**GIVEN TEXT:**
# Do you think Alien is scary?



## Water Bob (Nov 3, 2013)

I'm watching this documentary on the making of the four Alien films, and of the first one, they keep going on and on about how it was such a scary movie.

Did you ever think it was scary?

I've always looked at like a monster film. Godzilla never scared me, and never did the Alien. One review of the film back in 1979 compared it to The Exorcist.

Now, The Exorcist is a damn scary film. It scares the heebee jeebees out of me.

But Alien?

No way. Not even a goosebump.

Am I alone?
<!-- / message --><!-- sig -->


----------



## jonesy (Nov 3, 2013)

I thought it was mindblowingly frightening. But I was something like five or six when I saw it. I think it might have been the first scary movie I ever saw.

That part where one of them goes into the ventilation tunnel (or whatever that was) to look for it and you see the adult alien strike is great.


----------



## Dannyalcatraz (Nov 3, 2013)

_Alien_ came out in 1978- coincidentally, the same weekend as _Halloween_- and I was 11.  I didn't see it in theaters, by I saw it as soon as I could.

I *SOOOOOOOOOOOOOOOOOO* wanted the action figure.  Only $25 dollars a the PX.  Biput I kept having visions of itin my room at night, in the dark.  I couldn't tell my parents to buy it. Too scared.

There was just something about it that set it apart from other movie monstersfor me.  I think it was the realism of it compared to creatures like Godzilla, the Wolfman, and the rest.


----------



## Kramodlog (Nov 3, 2013)

There are moments of tension. Can't say I saw a film that was scary since I was a teen though.


----------



## Man in the Funny Hat (Nov 3, 2013)

At the time it was released, yeah.  It was insanely intense and terrifying.  It was not like a classic so-called "horror" film.  It got you invested in sympathetic characters and used its claustrophobic setting to maximum effect.  And it had blood and guts.  Not at all the same thing as Bela Lugosi and "I vant to dreenk your bloood!"

In the last 30+ years everything that made it so scary has be re-used and badly done and OVERdone.  You can get the blood and guts on network TV now.  Its iconic scenes are now practically comedy punchlines by comparison since even Mel Brooks spoofed it on screen.

When it first came out I went to see it with a friend who'd _already _seen it.  HE spent the movie watching through his fingers.  It was far and away more intense than anything I'd seen up to that point (next closest was probably Jaws, and no comparison) and I had to insist that he start warning me when the real scary parts were coming up.  If I went to see it now for the first time having been very well inured to all of its techniques, yeah I'd say that it had a couple good "gotcha" moments but I would have likely wanted more action.


----------



## Deset Gled (Nov 3, 2013)

Different types of movies scare different people.  Personally, I found almost nothing scary about the Exorcist, but I can see how it could be.  I found Aliens to be much scarier than Alien, but I also saw Aliens first.

As an avid horror and sci-fi fan, I absolutely love Alien (and Aliens and Alien Resurrection and Prometheus, and I tolerate Alien 3 and AvP).  Even thought it's been a really long time since I was truly scared by a movie, H.R. Giger's artwork in Alien still brings out an emotional reaction.  Not fear, but a weird and wonderful combination of awe, beauty, and attraction, combined with utter grotesqueness and repulsion.


----------



## Crothian (Nov 3, 2013)

**GIVEN DATA:**
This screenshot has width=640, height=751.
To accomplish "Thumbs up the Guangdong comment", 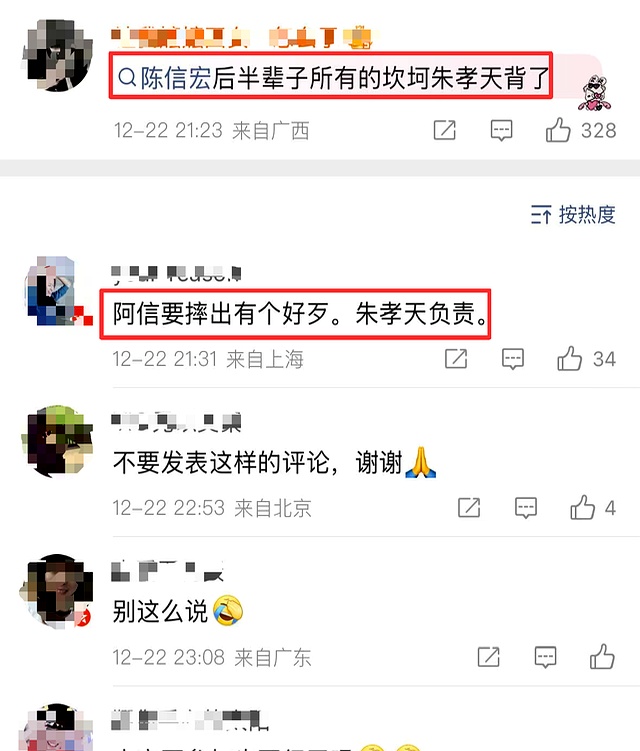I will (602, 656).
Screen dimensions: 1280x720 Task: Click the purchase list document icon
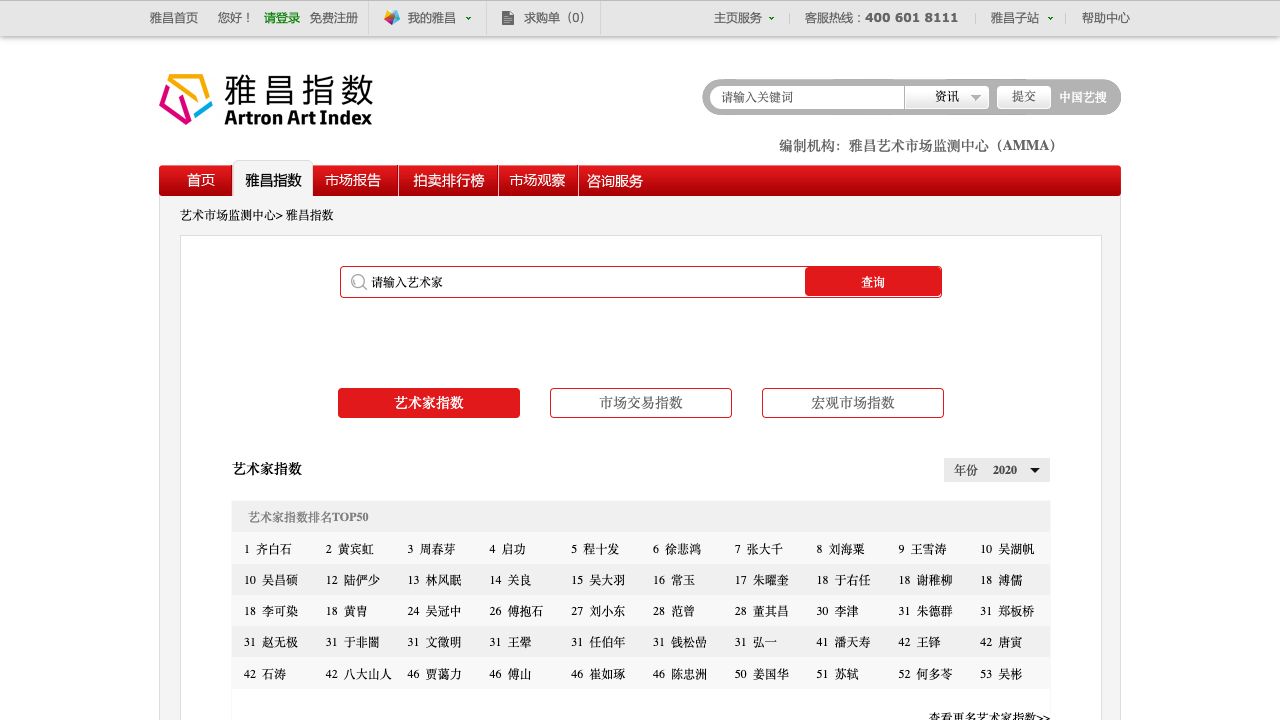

**REQUIRED TASK:** Could you transcribe part of the Alien forum thread word for word, beginning at the words "In the last" and stopping after "it on screen."? You won't need the listing here.

**SOLVED PROBLEM:**
In the last 30+ years everything that made it so scary has be re-used and badly done and OVERdone.  You can get the blood and guts on network TV now.  Its iconic scenes are now practically comedy punchlines by comparison since even Mel Brooks spoofed it on screen.